Living with a rare disease means every day is a rollercoaster journey of emotions, but Sarah-Lynne has learned that “grief and joy can coexist.” A balance must be found to be able to enjoy the joyous moments but allow the reality that the life you expected is not what it is. You can grieve the life you wanted for your child and your family, but you can also see through a new lens of compassion, kindness, strength and resiliency. Zoe’s diagnosis is the “hardest but most rewarding thing I will ever experience. I am a better person because of it, and so is everyone else around Zoe.”

Congenital Heart Defect (CHD) Awareness Week is held every year from February 7 to 14. According to the Centre for Disease Control and Prevention, CHDs are the leading birth defects that cause death in infants and adults. Approximately 1% of births per year are affected by CHDs, which exist from birth and often affect the structure and shape of a baby’s heart. Since the condition is so prominent and is a leading cause of death in children, it is very important to make medical professionals, researchers, families, and the general public more aware of the condition.

Matthew Has Heart

Matthew is a social 15-year-old teenager who likes to observe the world around him and to watch and play basketball. When his mom, Melodie, was only 17 weeks pregnant, she received the news that Matthew would be born with Down Syndrome. A few weeks later, a specialized ultrasound also confirmed a CHD called Atrioventricular Septal Defect (AVSD). This meant he had a large hole in the centre of his heart, and the valves meant to control the blood flow between the heart chambers might not be formed correctly. This early diagnosis gave his family the opportunity to educate themselves and meet with many specialized doctors before being thrown into the situation.

Baby Matthew in the NICU with his mom, Melodie, watching over him.
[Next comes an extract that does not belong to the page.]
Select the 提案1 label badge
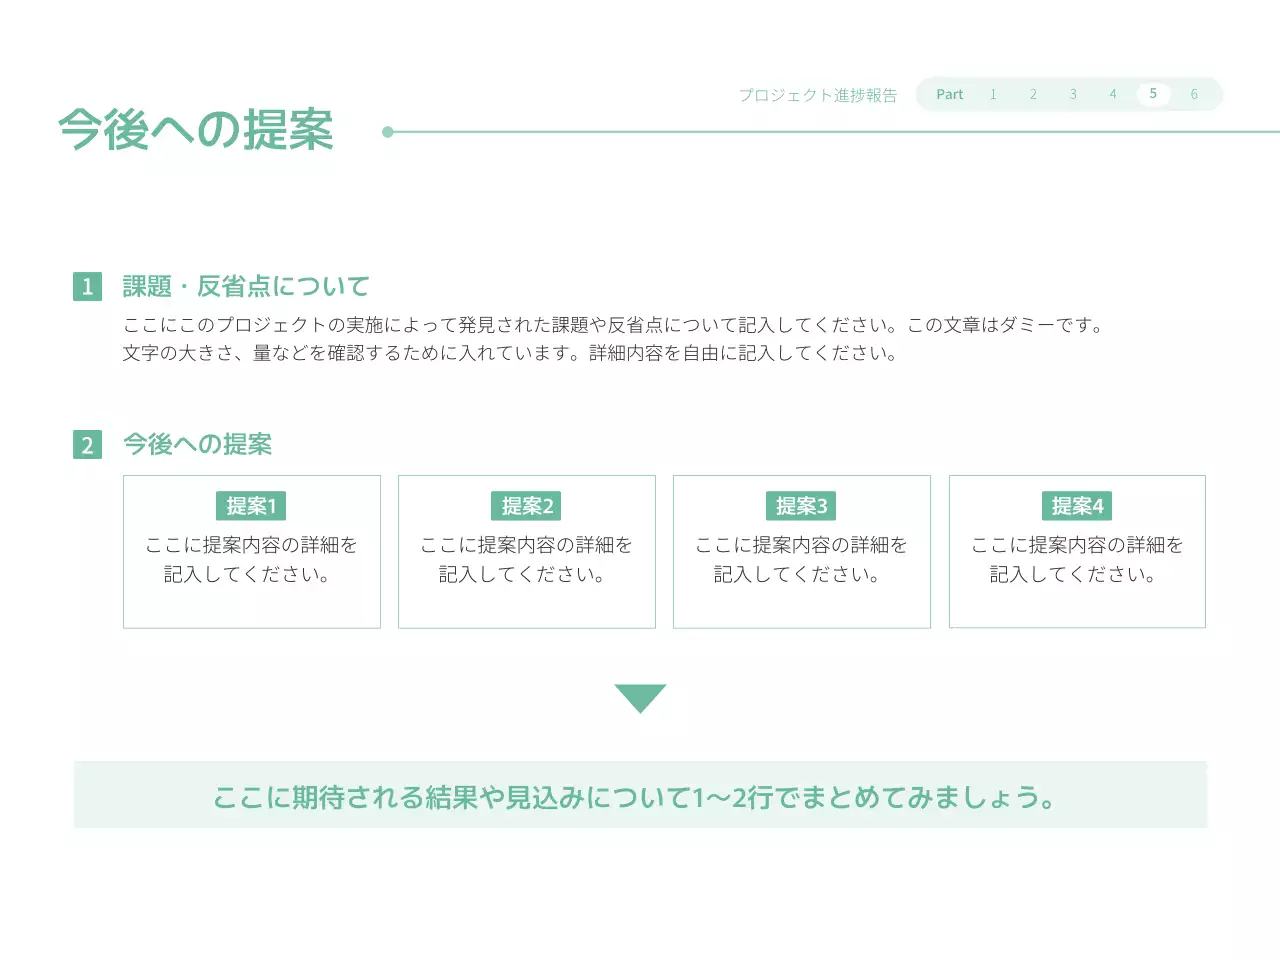This screenshot has height=960, width=1280. pos(251,506)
Matthew was born two weeks earlier than expected, thwarting medical plans, but was fortunate enough not to need immediate surgery. He spent a few weeks in the NICU and, at fix months of age, had his open-heart surgery. “That day was one of the hardest days of my life,” recalls Melodie. “I handed over my five-month-old baby boy to a nurse at Sick Kids Hospital, not knowing if I would get to see his beautiful little face again! Five and a half hours later, we received the news that the surgery was a success! The eight days that followed had some terrifying moments, but in the end, we brought home a healthy baby boy that is now 15-years-old and the centre of our universe!”
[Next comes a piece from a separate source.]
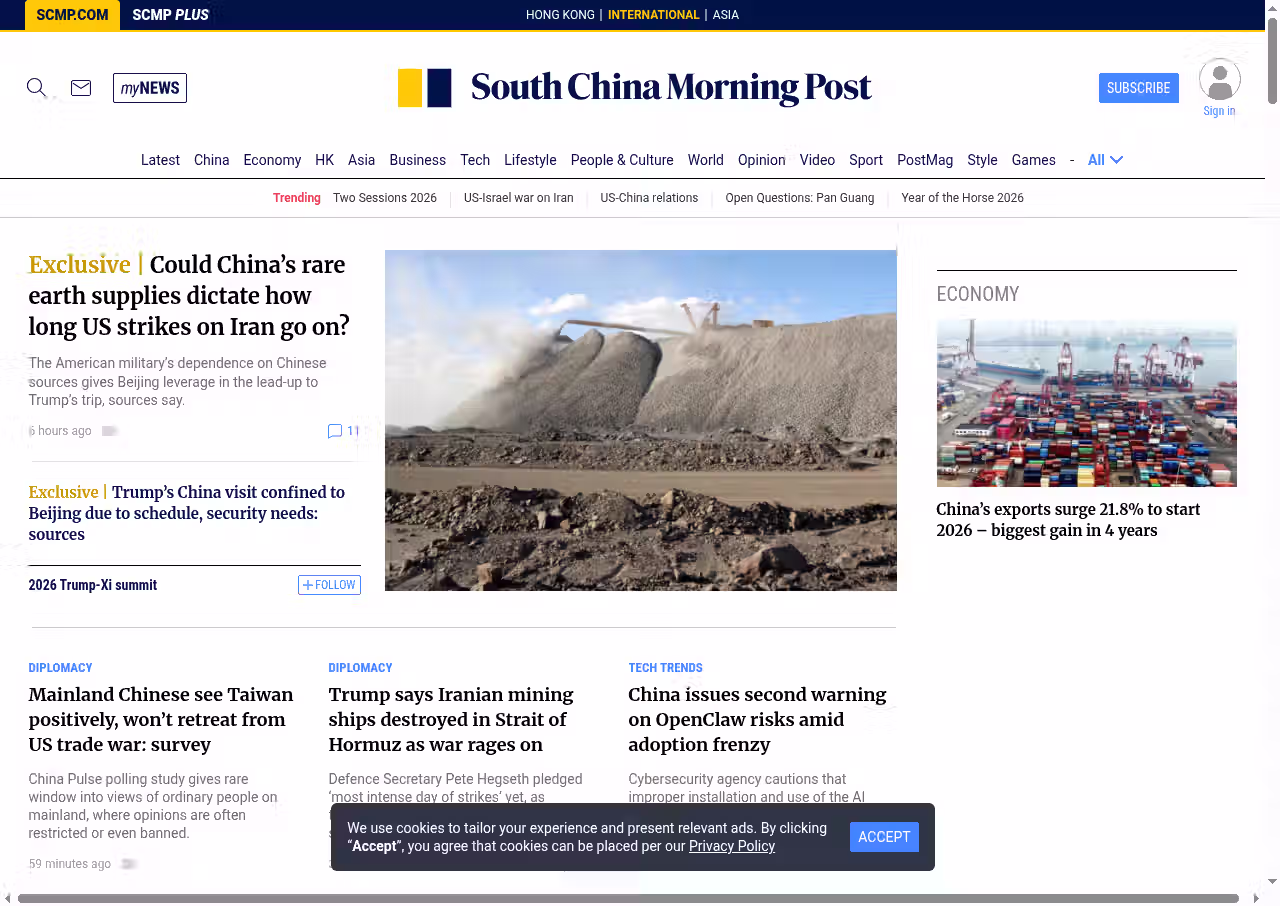Click the vertical page scrollbar thumb
Viewport: 1280px width, 906px height.
[1272, 60]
When asked what advice Melodie would give to families with a new diagnosis, she said, “Make sure to ask questions and don’t be afraid to tell their doctors if you aren’t clear on what they are saying. Our cardiologist drew us pictures, and I remember we took those photos and had dinner with family afterwards at a restaurant, where we used those photos to explain it to the grandparents. We made sure to educate ourselves as much as we could. We reached out to other families who had been where we were, and it helped so much. Just knowing you aren’t alone means so much. This is where Grandview Kids excels, and although we weren’t a part of Grandview Kids at this exact time, it paved the way for us to be so greatly involved with Grandview Kids as we knew the importance of helping other families just as we were helped.”
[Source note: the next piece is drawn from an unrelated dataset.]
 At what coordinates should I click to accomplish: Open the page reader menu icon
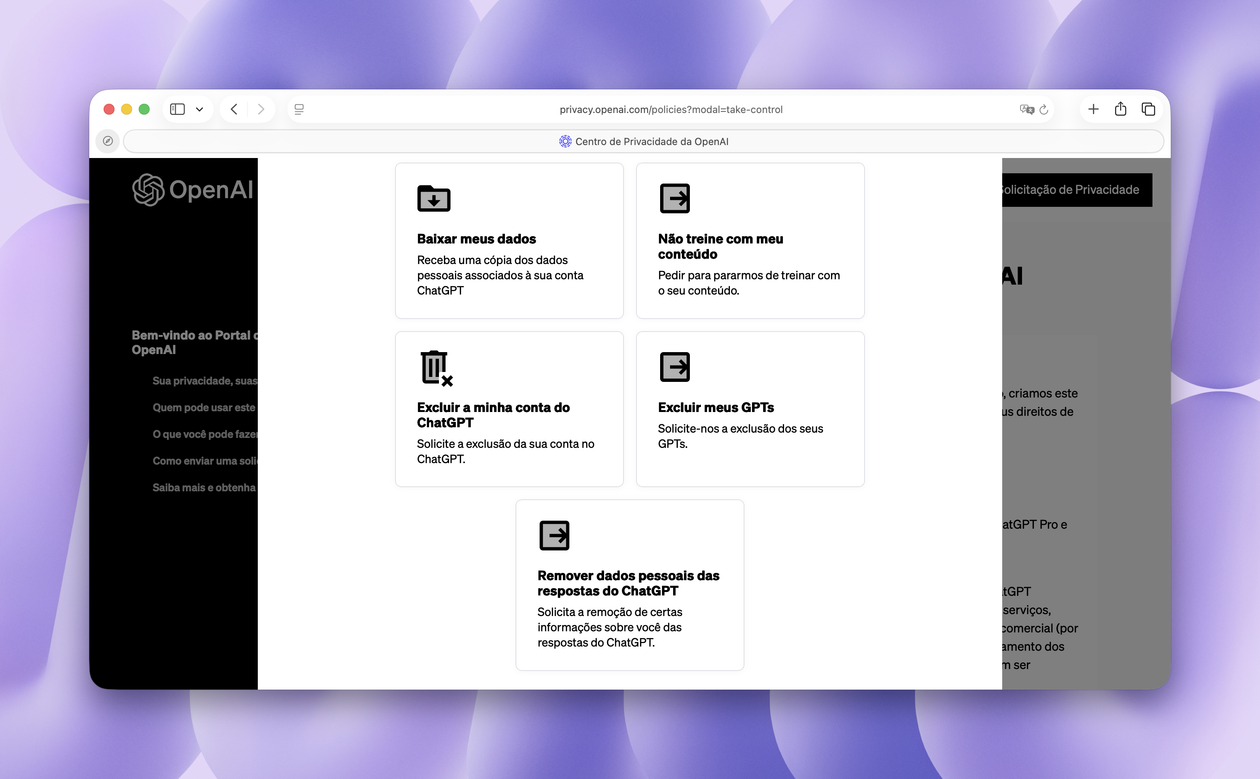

15-year-old Matthew holding a basketball.

Melodie and her family continue to be strong advocates for Matthew. They are helping others walk the same journey through family engagement and the power of storytelling. “Matthew has one of the biggest hearts I know,” says Melodie. “It may not be a perfect heart, but it’s a strong and loving heart. He is sweet, caring and sensitive. He loves people, and people love him. They see his perseverance, his courage, and his strength. We have Grandview Kids to thank for helping us tell our story many times and inspiring people.”